Task objective - Nothing in the listing may be skipped; transcribe all of it as written.

Data records -

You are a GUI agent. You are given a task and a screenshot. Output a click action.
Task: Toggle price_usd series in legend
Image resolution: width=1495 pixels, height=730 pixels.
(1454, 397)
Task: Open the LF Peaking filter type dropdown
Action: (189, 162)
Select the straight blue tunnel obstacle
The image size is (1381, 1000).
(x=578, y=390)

Solution for this exercise -
You are a GUI agent. You are given a task and a screenshot. Output a click action.
Task: Toggle price_usd series in legend
Image resolution: width=1495 pixels, height=730 pixels.
(1454, 397)
Task: Open the LF Peaking filter type dropdown
Action: (189, 162)
Select the straight blue tunnel obstacle
The image size is (1381, 1000).
(x=578, y=390)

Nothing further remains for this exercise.